View our latest analysis for FSE Lifestyle Services

FSE Lifestyle Services' Payment Could Potentially Have Solid Earnings Coverage

We like to see robust dividend yields, but that doesn't matter if the payment isn't sustainable. The last dividend was quite easily covered by FSE Lifestyle Services' earnings. This indicates that quite a large proportion of earnings is being invested back into the business.

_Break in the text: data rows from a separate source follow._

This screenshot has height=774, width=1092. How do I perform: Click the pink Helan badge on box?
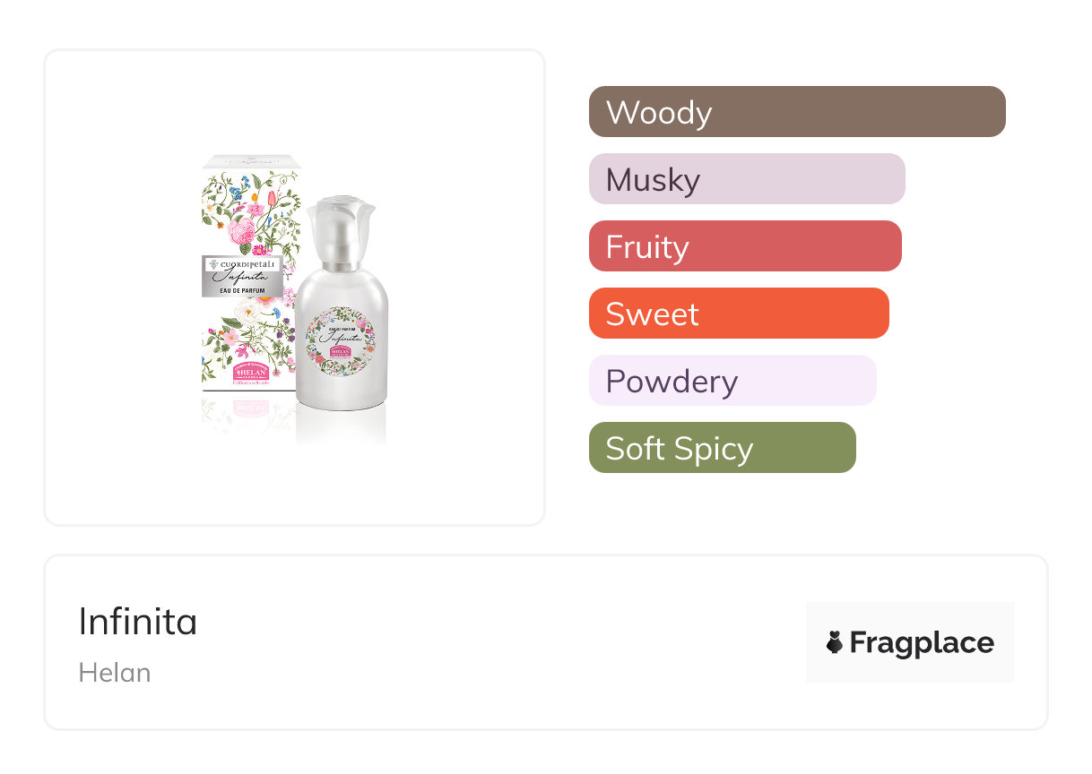click(238, 377)
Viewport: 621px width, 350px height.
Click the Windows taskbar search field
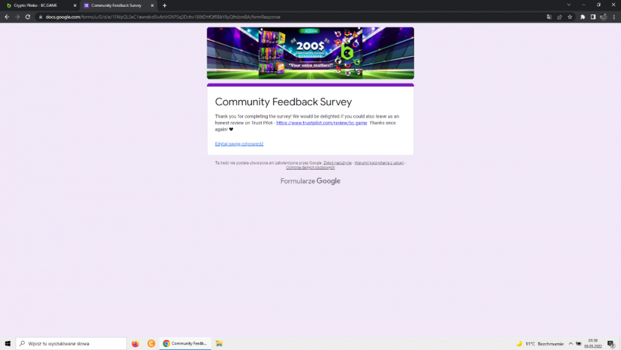pos(71,343)
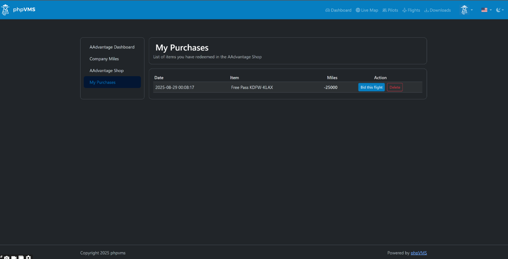Open the AAdvantage Dashboard sidebar entry

112,47
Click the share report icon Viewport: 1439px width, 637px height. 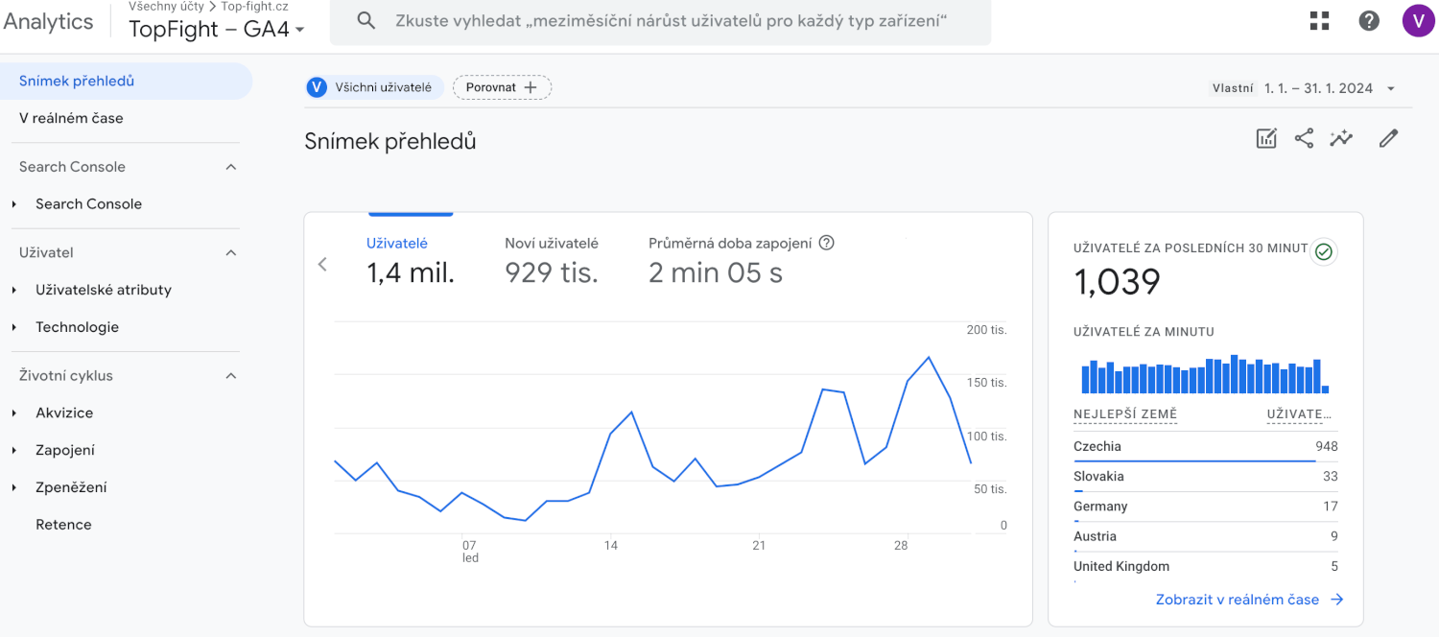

Over the next year, EPS is forecast to expand by 26.1%. Assuming the dividend continues along recent trends, we think the payout ratio could be 37% by next year, which is in a pretty sustainable range.

historic-dividend
SEHK:331 Historic Dividend October 29th 2024

FSE Lifestyle Services' Dividend Has Lacked Consistency

Looking back, FSE Lifestyle Services' dividend hasn't been particularly consistent. Due to this, we are a little bit cautious about the dividend consistency over a full economic cycle. The annual payment during the last 9 years was HK$0.10 in 2015, and the most recent fiscal year payment was HK$0.438. This works out to be a compound annual growth rate (CAGR) of approximately 18% a year over that time. Dividends have grown rapidly over this time, but with cuts in the past we are not certain that this stock will be a reliable source of income in the future.

We Could See FSE Lifestyle Services' Dividend Growing

Growing earnings per share could be a mitigating factor when considering the past fluctuations in the dividend. FSE Lifestyle Services has seen EPS rising for the last five years, at 9.9% per annum. The lack of cash flows does make us a bit cautious though, especially when it comes to the future of the dividend.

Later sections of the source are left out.